Introduction: Fingertip injuries are a common hand injury in children. Severe traumas with finger pulp loss require soft-tissue reconstruction to restore length and bulk. The thenar flap is a well-described technique but there is limited literature in its application for pediatric patients. We report a case series of a modified proximally-based thenar flap in pediatric fingertip injuries.

Methods: All thenar flap reconstructions were retrospectively identified in an IRB approved study, from October 2000 to October 2010, at a single institution. Patients younger than 18 years were included, and patients with incomplete data were excluded. The operative course, follow-up, outcomes, and any complications were reviewed.

Results: A total of twelve patients (nine male and three female) underwent thenar flap procedures. The average age was 10.6-years-old (1.1–17.8 years). Mechanism of injury was crush injuries in eleven patients and a knife injury in one. The average defect size was 1.38 x 1.38 cm (1cm–2cm) and all patients underwent a two-stage thenar flap. Division and inset occurred on average 17 days later (13–24 days). The reconstructed digit was the fourth digit in six patients, the third digit three patients, and the second digit in three patients. Average follow-up was 3.9 months (2.1–5.8 months). The proximal and distal interphalangeal joint range of motion was reported to be 78.8° (70–90°) and 40.0° (35–45°), respectively. The average extensor lag at the PIP was 3.3°, with 10° lag in two patients and 5° lag in four patients. Objective sensibility testing is difficult in the pediatric population, but was grossly intact in all patients and all parents reported normal use of the finger. There were no donor site morbidities, and no post-operative interphalangeal joint contractures, cold intolerance, or other complications.
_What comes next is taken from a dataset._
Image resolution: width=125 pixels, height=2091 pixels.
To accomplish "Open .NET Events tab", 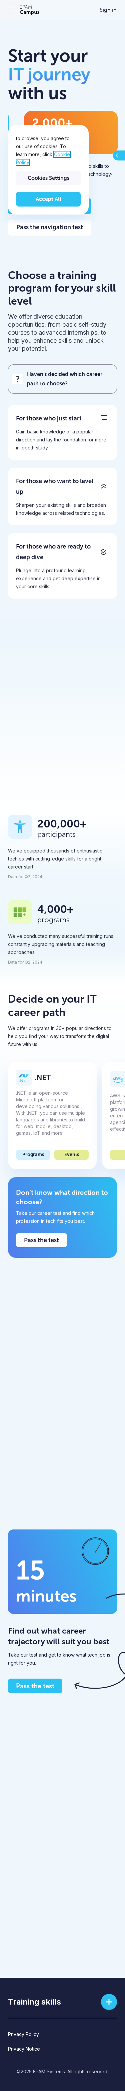I will (71, 1154).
Conclusion: The thenar flap can provide subcutaneous tissue for bulk and contour for severe fingertip pulp injuries. The disadvantages of the thenar flap are that it is a two-staged procedure requiring two anesthetics, frequent local wound care, and hand immobilization. The thenar flap has not been a popular reconstruction for pediatric fingertip injuries for these reasons. However in our case series, there were no anesthetic or surgical complications, post-operative interphalangeal joint contractures, or donor site morbidity. All patients had full recovery of hand function without limitations. We report a case series of twelve patients with two-staged thenar flap reconstruction as a safe and effective reconstructive option for severe fingertip injuries in pediatric patients.